Some Israeli commentators detect Iran’s hand behind the latest violence. Analyst Seth Frantzman pointed to a recent statement by the IRGC chief, Hossein Salami, that Israel was vulnerable to a swift, large-scale “tactical” operation.
“The massive rocket fire launched on 11 May, an unprecedented series of barrages … appear to be part of an Iranian-inspired plan,” Frantzman wrote in the Jerusalem Post.
“This is because Islamic Jihad, an Iranian proxy, is involved in the rocket fire and because Hamas is backed by Iran … Hamas is setting the pace – and that pace may be one that is being watched or even guided from Iran.”
Netanyahu’s critics, such as Louis Fishman, writing in Haaretz, blame him, first and foremost, for a predictable disaster – the culmination, they say, of his behaviour at home over many years. “Through illusions, incitement, a captive media, brutal policing and discriminatory laws, Netanyahu has repressed Israel’s Palestinian citizens, preparing the ground for violent conflict,” Fishman’s opinion piece declared.
An “almost impermeable bubble” enveloped Israeli Jews, blinding them to the escalating oppression. “What they couldn’t see from their segregated world was that, for Palestinians, the conflict never ended,” he wrote. This distortion helps explain why Israel’s Jewish citizens appear so shocked by the depth of anger directed at them, not only from Gaza but within mixed Jewish-Arab neighbourhoods. This mass delusion has been unwittingly assisted by a Palestinian leadership split between Mahmoud Abbas’s isolated, discredited Palestinian Authority and Hamas, the reckless rocketeers of Gaza.
By its neglect, the international community, especially Britain and Europe, which had long championed Palestine’s cause, has effectively colluded in Netanyahu-Trump efforts to bury the two-state solution.
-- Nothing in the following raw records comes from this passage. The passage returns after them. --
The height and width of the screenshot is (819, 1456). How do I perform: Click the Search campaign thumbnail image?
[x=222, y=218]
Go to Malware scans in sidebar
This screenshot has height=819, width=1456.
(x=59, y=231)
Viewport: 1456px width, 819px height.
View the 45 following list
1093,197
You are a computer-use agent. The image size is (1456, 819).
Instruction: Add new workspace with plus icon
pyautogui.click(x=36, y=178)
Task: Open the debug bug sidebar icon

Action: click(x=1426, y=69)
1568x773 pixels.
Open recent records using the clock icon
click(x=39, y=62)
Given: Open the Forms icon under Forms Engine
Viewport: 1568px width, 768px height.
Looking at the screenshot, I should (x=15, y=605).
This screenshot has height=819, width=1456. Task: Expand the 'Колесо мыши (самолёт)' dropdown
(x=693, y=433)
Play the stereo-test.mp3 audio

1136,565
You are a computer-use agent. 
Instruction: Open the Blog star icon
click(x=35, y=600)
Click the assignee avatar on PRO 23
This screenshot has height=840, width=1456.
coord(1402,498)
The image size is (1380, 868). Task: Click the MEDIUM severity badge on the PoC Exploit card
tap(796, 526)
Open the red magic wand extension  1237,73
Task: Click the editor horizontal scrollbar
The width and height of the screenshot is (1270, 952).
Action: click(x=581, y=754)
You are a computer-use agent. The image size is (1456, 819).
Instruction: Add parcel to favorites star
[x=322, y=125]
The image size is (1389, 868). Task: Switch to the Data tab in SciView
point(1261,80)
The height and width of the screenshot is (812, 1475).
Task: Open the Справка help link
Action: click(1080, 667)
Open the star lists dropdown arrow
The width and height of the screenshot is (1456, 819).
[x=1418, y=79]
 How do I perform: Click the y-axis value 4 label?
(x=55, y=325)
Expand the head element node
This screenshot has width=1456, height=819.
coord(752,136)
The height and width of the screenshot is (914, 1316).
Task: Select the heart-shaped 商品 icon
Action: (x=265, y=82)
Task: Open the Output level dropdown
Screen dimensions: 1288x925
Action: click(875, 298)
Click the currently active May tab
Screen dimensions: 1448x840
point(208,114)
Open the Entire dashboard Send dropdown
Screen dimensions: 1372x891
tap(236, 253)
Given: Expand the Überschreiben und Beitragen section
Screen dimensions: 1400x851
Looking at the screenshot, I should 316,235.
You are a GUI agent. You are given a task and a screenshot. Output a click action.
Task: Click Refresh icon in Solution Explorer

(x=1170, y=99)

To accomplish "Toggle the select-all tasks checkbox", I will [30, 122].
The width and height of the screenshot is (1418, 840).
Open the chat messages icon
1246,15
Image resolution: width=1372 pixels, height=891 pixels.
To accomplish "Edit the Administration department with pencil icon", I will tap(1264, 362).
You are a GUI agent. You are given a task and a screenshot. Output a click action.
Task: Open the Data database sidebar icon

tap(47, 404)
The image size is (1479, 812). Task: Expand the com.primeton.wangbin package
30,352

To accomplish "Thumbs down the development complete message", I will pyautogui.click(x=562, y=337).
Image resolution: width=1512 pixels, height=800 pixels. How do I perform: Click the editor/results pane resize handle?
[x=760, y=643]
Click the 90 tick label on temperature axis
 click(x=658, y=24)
A deepening sense of abandonment and injustice, compounded by the relentless, officially tolerated depredations of rightwing settlers in the West Bank and, lately, in east Jerusalem, has now pushed Palestinians back to the perilous brink last reached during the 2000 intifada. This hopeless regression marks a fundamental failure of both Israeli politics and democracy.
In four elections in the past two years, Netanyahu proved only that a majority of voters rejected him as leader. Yet still he clings to power. Endless divisions between the numerous opposition parties ensured his ugly, rightwing populist-nationalist brand embedded itself in Israeli society.
Now it’s happening again. Some Israelis claim Netanyahu has deliberately created a new national security crisis to enable him to stay in office, just as he has done in the past by invoking the Persian bogeyman.